Petition nominees for president-elect are rare, according to lawyers familiar with the process. In future elections, the board-appointed nominations committee will choose all nominees for president-elect, who becomes president after one year and has official duties as a past president the year after. Nomination-by-petition will remain an option for other bar leadership positions.
The board approved the change at its January 15 meeting, as well as two other amendments to the by-laws recommended by the bar's Leadership Development Committee. "Given the unique nature of the position of president-elect, a petition candidate for that office was not a desirable way of having thoughtful, careful, experienced leadership candidates presented to the members of the bar for a vote," said Philip Lacovara, chair of the Leadership Development Committee and a senior counsel at Mayer Brown.
Lacovara said the committee looked at how other bar organizations handled nominations. The committee based its recommendations on what members thought were "the most sensible and practical procedures," he said, and did not focus on how many candidates were nominated by petition in the past.
D.C. Bar President Thomas Williamson Jr., a senior counsel at Covington & Burling, said that for a bar with 72,000 active members and 98,000 total members, it made sense to have the nominations committee vet candidates for a position with a three-year commitment. "With that number of people, there are a whole lot of people who rely on the nominating committee to do some sort of a screening or provide the assurance that whoever is on the ballot is somebody who is qualified and a person of integrity," he said.

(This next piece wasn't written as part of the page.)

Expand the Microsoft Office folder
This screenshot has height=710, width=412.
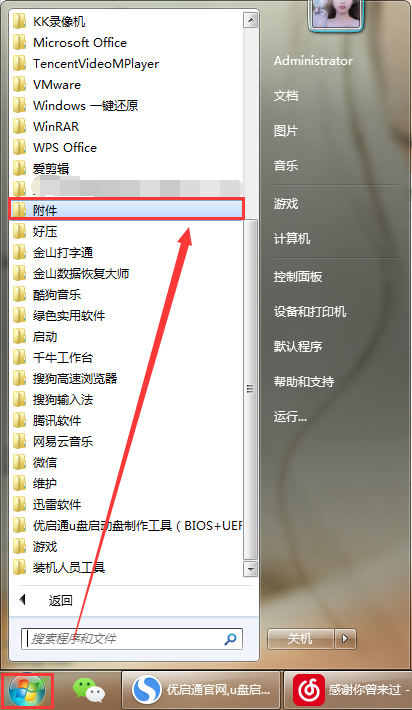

Although a majority of the board voted for the changes, it was not a unanimous decision. Board member Vytas Vergeer, legal director at local nonprofit Bread for the City, said he did not support the change. "I believe that the membership should be as involved as possible in by-laws changes, in elections, in being able to be involved with the bar, and this makes it harder for people to get involved with the bar," he said. Even if petition nominees are rare, he said, "I would have liked the bar to send a more welcoming message than perhaps this does."
Vergeer added that he respected the majority's position and credited the board "with taking a very long time at the meeting to discuss this."
The board also voted to change the number of signatures required for petition candidates from a minimum of 100 to at least one-half of one-percent of the bar's total active membership at the start of the year. Given the growth in bar membership, Lacovara said basing required signatures on a percentage of all members "was the most reasonable and flexible way of doing it."
Another amendment would clarify that petitions have to be submitted using an official form provided by the bar. The Leadership Development Committee recommended identifying petition candidates on the ballot, but the board voted against that idea.
The deadline recently passed to submit applications to the nominations committee for consideration in this year's election. The committee will hold a public meeting on February 15 at the D.C. Bar offices for members who want to speak on their own behalf or for another person they're recommending for nomination.